MetaRL-SE: a few-shot speech enhancement method based on meta-reinforcement learning
Weili Zhou,Ruijie Ji,Jinxiong Lai
DOI: https://doi.org/10.1007/s11042-023-14945-6
IF: 2.577
2023-04-26
Multimedia Tools and Applications
Abstract:The goal of speech enhancement is to reduce and suppress the noise in noisy speech and improve the quality and intelligibility of damaged speech. With the development of deep learning, the performance of SE has been significantly improved. However, deep learning relies on massive training data, and the lack of data is an important reason for the failure and difficulty of many algorithms.
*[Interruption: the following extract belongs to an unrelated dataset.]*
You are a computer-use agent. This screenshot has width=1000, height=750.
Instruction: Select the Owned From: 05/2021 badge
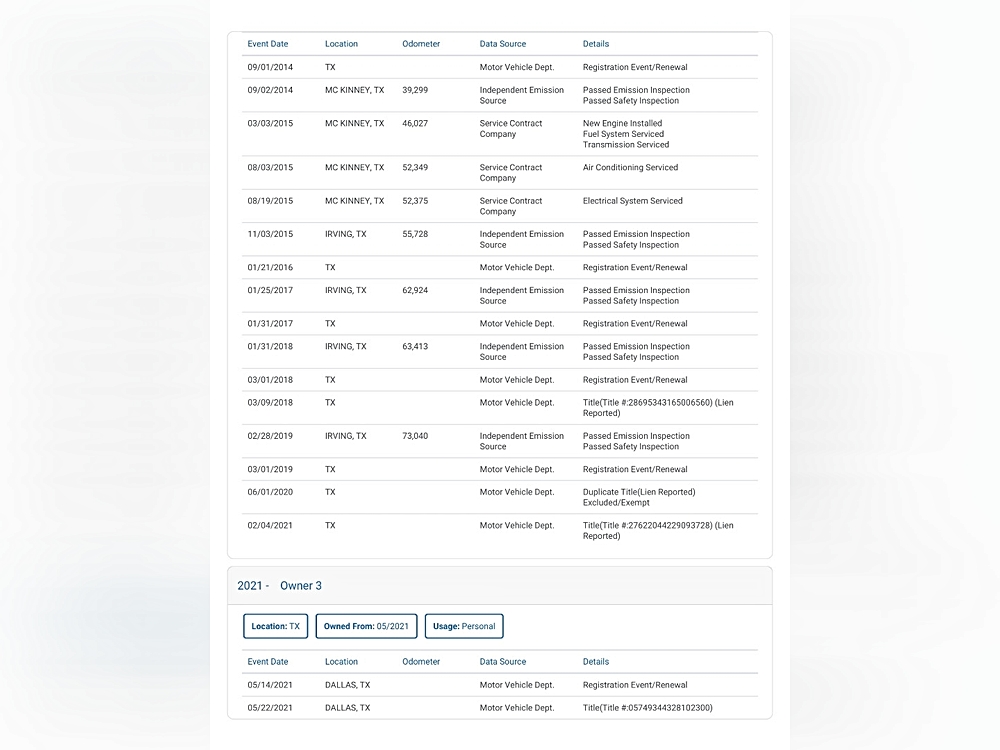[366, 626]
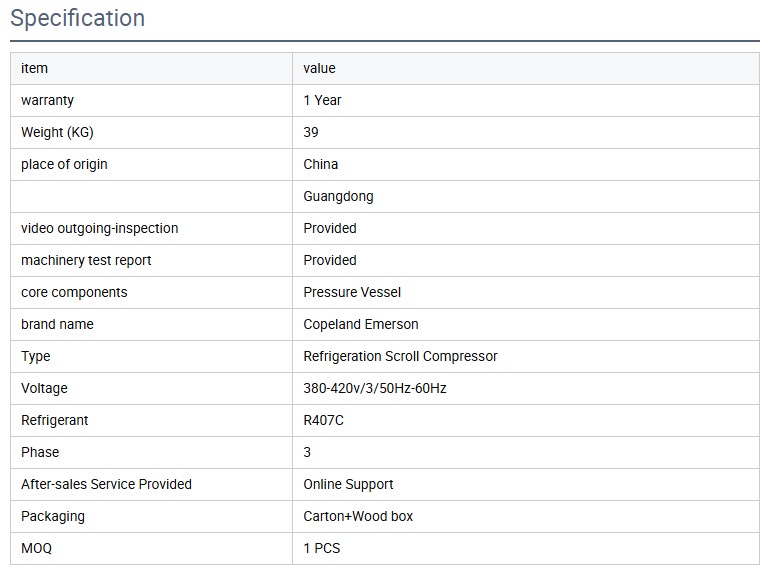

Aiming at this problem, this paper proposed a novel meta-reinforcement learning framework, focusing on the few-shot learning for speech enhancement. Specifically, first, a reinforcement learning based meta-learner is proposed which initializes the actions by a finite number of T-F masks, and the related action-value function is developed. Second, to optimize the model, this paper develops the reward calculation for reinforcement learning by using the user perception. Third, the model-agnostic Meta learning (MAML) algorithm is applied to fully utilize the limited data to improve the generalization of the meta-learner and towards better generalization of learning new tasks. The experiment results show that in terms of subjective and objective measurements, this work achieves at least improvement of 1.3%~12.5% for 1-shot case and 3.1% ~14.3% for 5-shot case in contrast to the state-of-the-arts DNN based SE methods in challenging conditions, where the environment noises are diverse, and the signals are non-stationary.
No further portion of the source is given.